Conclusions and Recommendations for Further Research

The correlation between teacher training on listening assessment and listening assessment practices after instructors undergo training has been addressed in this study. The conclusions are presented as derived from the analysis of the tests via the checklist to assess the teacher-created tests. The main findings are summarized below.

First, significant improvement can be seen in tests created by teachers who received training on listening assessment methodology whose average compliance with test requirements was 59% per criterion; this poses a significant contrast with the 20.95% compliance per criterion with test requirements of tests created by teachers who had not received in-service training on listening assessment. The improvements are evident in the criteria of beneficial backwash, face validity, test format, test heading, and listening test techniques. This was a small study that looked at tests created by 9 teachers (20% of the teachers ranked as B1 in the western area) who had not undergone in-service training on listening assessment, and tests created by 16 teachers (representing 37% of the target teacher group) who had taken in-service training on listening assessment. Nevertheless, the results suggest that better listening test design practices could be achieved simply by providing teachers with training on listening assessment.
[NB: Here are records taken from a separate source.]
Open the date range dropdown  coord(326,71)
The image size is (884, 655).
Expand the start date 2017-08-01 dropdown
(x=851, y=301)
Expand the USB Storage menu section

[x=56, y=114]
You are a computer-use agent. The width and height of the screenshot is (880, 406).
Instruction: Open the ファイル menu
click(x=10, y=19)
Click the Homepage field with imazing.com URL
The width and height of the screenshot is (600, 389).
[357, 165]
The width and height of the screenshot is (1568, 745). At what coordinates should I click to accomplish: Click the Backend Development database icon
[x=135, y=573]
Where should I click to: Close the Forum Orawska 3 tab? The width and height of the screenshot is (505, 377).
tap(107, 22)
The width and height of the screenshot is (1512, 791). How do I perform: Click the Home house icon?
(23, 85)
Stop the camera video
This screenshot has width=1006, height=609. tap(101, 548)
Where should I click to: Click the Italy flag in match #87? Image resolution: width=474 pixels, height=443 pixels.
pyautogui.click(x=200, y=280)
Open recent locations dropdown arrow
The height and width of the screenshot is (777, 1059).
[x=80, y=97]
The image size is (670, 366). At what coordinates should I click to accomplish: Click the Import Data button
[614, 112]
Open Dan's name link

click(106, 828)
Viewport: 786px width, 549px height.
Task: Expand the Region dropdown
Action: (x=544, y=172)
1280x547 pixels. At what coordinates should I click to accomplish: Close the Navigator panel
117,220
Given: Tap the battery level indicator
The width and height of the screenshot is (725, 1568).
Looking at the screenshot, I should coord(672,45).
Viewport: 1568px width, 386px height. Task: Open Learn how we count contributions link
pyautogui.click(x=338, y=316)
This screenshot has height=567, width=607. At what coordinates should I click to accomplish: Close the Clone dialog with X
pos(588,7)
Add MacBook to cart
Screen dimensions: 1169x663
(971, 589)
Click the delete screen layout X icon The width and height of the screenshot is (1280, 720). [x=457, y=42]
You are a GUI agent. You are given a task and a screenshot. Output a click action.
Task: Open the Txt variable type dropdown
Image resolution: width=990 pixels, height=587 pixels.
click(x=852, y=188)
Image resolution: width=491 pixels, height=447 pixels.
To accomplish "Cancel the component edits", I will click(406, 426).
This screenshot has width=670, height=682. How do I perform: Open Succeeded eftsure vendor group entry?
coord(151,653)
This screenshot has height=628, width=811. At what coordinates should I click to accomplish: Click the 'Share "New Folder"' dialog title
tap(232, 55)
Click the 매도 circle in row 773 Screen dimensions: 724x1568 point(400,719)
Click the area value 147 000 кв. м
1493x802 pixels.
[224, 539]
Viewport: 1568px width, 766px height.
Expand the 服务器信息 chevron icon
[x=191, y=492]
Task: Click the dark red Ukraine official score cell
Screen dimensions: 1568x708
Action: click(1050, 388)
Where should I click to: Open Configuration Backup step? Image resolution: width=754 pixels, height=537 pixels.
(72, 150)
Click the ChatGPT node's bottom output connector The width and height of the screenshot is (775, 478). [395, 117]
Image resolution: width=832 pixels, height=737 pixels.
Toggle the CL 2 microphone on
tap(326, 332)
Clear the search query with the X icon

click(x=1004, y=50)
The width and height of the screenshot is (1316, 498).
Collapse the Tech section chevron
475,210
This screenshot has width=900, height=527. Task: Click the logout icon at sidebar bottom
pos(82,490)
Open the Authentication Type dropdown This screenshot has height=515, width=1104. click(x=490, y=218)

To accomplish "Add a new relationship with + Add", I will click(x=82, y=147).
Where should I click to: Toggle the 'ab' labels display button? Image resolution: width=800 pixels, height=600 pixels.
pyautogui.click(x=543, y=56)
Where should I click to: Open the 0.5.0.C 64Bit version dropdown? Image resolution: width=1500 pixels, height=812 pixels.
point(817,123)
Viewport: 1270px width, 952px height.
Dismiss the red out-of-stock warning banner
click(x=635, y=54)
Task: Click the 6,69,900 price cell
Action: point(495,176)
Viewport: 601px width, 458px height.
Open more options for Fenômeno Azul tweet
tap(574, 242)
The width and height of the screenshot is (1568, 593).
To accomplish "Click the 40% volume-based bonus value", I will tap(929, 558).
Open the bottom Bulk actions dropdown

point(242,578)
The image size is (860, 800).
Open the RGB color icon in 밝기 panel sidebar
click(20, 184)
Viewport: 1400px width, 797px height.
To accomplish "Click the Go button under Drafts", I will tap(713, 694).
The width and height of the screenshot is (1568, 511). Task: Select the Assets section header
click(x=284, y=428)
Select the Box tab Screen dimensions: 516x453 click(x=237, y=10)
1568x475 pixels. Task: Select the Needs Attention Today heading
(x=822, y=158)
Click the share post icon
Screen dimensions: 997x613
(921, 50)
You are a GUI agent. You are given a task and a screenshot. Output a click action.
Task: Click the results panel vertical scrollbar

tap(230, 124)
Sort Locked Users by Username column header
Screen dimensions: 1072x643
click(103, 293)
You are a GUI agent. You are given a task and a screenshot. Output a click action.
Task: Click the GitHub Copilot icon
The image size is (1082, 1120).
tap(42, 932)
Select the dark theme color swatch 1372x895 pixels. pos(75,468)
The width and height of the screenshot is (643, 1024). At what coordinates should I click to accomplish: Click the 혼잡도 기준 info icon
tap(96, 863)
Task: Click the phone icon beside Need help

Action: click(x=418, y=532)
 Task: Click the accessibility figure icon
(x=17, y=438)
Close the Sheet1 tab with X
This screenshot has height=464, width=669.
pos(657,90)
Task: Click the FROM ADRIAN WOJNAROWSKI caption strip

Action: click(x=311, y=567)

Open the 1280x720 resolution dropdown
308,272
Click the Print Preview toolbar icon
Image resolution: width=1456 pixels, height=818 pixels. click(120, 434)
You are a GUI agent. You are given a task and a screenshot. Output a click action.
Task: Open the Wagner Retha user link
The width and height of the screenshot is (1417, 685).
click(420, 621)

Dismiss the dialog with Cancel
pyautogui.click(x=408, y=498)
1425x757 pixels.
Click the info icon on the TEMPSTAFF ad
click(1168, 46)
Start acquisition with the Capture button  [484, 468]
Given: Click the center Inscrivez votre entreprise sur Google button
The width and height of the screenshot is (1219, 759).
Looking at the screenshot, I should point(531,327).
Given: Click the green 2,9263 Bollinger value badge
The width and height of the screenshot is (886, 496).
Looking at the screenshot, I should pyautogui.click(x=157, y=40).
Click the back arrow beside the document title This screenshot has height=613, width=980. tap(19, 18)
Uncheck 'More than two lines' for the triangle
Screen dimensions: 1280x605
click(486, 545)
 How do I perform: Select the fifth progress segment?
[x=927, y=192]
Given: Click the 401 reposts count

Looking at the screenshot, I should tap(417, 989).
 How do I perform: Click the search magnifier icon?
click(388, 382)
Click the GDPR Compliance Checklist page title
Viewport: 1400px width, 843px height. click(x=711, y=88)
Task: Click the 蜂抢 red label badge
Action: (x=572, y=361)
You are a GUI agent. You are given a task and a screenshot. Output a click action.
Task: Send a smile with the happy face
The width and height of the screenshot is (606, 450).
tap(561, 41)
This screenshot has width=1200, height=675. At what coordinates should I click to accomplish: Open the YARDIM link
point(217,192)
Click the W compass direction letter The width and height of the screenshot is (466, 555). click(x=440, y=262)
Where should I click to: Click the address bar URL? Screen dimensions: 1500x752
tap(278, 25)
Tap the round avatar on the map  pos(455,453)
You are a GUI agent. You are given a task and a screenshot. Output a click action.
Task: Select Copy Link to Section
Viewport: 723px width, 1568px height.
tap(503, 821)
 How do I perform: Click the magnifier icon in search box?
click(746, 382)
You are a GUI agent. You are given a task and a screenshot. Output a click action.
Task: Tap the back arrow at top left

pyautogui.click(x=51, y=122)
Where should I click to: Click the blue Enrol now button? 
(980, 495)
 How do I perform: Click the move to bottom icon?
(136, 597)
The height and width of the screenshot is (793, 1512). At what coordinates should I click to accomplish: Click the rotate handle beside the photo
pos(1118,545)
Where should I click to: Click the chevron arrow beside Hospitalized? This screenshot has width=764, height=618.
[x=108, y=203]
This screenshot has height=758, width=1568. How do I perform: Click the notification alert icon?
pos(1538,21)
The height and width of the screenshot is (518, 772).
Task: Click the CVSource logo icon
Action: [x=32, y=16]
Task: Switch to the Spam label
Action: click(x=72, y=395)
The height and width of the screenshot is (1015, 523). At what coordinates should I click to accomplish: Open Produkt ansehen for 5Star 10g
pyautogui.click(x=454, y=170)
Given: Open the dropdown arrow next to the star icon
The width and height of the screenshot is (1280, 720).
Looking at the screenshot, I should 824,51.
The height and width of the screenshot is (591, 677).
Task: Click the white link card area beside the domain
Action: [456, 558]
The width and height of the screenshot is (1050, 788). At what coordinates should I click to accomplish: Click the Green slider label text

Certainly, this gives insights regarding how desirable teaching practices can be severely undermined by the fact that listening and listening assessment have been a neglected area in language teaching for years.

Second, findings suggest that despite the significant impact made in the test-design practices of MEP teachers, certain aspects need to be reinforced. They include the writing of general and specific instructions, the inclusion of general test objectives, and the improvement of listening test techniques.

Third, the results imply that more evidence is required to measure the impact of teacher-training on the inclusion of the scoring key and the corresponding credits in listening tests. This is due to the time constraints experienced in the workshop described here, and because teachers did not need to provide any credits during the design of their tests in the workshop. Therefore, the researchers suggest that compliance with these requirements should be examined in the future.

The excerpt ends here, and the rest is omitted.